RECORDS SUPPLIED Start Marker

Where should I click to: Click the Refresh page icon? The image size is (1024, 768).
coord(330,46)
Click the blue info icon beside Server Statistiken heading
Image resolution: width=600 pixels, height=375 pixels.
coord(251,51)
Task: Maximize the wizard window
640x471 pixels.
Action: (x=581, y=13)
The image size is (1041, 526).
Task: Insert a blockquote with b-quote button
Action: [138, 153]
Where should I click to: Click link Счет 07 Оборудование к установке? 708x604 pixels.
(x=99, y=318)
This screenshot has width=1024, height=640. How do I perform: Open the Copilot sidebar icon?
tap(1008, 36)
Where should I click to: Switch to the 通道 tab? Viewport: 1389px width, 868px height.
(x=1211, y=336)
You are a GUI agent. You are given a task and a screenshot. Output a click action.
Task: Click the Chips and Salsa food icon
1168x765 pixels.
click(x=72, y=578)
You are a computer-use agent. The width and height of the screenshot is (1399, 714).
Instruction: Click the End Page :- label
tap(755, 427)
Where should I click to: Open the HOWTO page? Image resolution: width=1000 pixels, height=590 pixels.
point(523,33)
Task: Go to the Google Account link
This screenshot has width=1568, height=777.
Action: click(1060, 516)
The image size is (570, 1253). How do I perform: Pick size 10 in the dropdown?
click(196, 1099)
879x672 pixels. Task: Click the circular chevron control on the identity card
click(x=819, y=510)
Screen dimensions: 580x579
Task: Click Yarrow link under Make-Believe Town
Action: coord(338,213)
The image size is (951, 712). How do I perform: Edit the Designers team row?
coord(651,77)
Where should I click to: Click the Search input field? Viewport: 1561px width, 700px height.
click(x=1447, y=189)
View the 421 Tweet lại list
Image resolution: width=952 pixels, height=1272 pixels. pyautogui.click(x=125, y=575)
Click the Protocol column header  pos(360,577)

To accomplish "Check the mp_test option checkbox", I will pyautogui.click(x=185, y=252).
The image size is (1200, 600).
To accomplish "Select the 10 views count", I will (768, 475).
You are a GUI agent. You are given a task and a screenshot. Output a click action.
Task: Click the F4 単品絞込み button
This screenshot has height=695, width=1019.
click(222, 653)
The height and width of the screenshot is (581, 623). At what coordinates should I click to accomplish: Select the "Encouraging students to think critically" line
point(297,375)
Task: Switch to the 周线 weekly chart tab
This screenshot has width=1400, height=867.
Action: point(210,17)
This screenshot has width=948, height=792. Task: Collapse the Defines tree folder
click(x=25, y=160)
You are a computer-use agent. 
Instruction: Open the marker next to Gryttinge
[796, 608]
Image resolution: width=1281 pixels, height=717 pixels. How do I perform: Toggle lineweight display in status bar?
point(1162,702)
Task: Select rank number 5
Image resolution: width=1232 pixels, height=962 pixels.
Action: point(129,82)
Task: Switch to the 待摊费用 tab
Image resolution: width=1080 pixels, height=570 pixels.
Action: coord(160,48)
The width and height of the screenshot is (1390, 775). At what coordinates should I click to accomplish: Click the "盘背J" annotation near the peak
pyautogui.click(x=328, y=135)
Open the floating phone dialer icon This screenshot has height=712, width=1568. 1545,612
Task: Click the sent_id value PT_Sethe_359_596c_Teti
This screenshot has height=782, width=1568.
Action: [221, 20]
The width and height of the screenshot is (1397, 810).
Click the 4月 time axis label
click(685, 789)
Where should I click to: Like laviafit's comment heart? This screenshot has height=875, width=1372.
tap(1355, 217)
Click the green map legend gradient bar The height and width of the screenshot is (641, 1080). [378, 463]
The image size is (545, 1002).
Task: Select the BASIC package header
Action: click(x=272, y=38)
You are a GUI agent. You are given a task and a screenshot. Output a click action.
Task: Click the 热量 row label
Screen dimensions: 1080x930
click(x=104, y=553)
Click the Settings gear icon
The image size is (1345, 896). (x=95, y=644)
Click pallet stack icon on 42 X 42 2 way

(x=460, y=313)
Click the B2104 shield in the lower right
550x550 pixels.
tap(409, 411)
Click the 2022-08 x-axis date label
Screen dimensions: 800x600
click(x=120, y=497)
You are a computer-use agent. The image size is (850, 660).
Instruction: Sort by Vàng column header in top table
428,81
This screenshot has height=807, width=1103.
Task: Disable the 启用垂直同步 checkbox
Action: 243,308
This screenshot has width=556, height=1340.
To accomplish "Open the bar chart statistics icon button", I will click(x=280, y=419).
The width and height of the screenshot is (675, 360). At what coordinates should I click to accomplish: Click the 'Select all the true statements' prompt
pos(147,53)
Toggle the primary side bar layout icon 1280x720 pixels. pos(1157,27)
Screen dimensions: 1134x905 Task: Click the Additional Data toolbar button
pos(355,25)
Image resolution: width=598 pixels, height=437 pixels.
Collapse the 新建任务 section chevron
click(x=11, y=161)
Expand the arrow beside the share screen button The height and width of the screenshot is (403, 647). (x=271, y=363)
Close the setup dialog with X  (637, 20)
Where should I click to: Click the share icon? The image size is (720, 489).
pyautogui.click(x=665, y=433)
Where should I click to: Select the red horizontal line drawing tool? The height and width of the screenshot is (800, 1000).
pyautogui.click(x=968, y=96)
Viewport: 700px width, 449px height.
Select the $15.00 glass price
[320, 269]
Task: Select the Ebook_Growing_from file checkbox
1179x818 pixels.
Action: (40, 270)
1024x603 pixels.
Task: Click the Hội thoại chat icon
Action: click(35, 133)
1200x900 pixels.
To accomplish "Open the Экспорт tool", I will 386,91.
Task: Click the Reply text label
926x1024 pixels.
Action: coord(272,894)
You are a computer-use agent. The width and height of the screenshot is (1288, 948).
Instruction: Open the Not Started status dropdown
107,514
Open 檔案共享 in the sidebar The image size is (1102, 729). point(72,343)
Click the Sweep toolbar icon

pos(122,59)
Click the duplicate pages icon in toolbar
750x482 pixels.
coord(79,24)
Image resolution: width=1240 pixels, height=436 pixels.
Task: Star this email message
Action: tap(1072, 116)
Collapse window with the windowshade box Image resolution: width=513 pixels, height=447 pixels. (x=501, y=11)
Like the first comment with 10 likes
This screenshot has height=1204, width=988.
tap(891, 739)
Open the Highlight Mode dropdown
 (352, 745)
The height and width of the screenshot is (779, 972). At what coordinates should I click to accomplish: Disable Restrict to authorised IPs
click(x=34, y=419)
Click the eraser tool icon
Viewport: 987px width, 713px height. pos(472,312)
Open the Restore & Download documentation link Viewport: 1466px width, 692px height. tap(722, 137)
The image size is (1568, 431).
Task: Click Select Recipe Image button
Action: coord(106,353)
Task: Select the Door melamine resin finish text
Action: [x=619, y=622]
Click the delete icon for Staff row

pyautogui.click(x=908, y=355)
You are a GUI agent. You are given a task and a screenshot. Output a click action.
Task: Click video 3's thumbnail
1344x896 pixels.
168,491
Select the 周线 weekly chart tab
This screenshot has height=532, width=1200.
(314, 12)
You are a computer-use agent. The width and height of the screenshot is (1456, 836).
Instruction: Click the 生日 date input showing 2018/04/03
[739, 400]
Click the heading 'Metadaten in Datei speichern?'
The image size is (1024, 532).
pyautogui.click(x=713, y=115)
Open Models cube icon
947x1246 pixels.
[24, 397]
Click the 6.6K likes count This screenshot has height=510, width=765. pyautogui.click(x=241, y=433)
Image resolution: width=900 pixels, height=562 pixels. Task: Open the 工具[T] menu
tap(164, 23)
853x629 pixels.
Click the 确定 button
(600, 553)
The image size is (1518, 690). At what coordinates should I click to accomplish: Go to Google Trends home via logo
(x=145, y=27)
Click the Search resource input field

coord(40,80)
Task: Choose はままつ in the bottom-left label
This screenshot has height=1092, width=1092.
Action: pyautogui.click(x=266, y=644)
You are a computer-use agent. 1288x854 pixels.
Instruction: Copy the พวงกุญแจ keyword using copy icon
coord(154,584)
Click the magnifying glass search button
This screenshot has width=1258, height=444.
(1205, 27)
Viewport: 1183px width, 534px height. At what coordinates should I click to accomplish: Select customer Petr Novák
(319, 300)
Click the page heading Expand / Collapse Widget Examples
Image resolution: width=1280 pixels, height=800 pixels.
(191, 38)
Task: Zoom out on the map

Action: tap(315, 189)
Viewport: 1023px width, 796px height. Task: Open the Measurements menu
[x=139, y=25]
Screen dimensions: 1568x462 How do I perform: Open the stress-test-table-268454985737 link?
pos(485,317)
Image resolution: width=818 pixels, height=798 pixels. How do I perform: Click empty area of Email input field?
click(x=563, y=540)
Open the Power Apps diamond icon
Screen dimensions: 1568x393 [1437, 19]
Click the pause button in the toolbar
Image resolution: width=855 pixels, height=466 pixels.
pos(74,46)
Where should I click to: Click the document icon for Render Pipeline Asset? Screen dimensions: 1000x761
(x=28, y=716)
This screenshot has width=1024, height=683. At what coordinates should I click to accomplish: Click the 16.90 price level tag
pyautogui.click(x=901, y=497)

RECORDS SUPPLIED End Marker

• **TASK OBJECTIVE**
Pull out all lines from the listing that contain the string "beside".

• **RESULT OF THIS EXERCISE**
Click the blue info icon beside Server Statistiken heading
Expand the arrow beside the share screen button The height and width of the screenshot is (403, 647). (x=271, y=363)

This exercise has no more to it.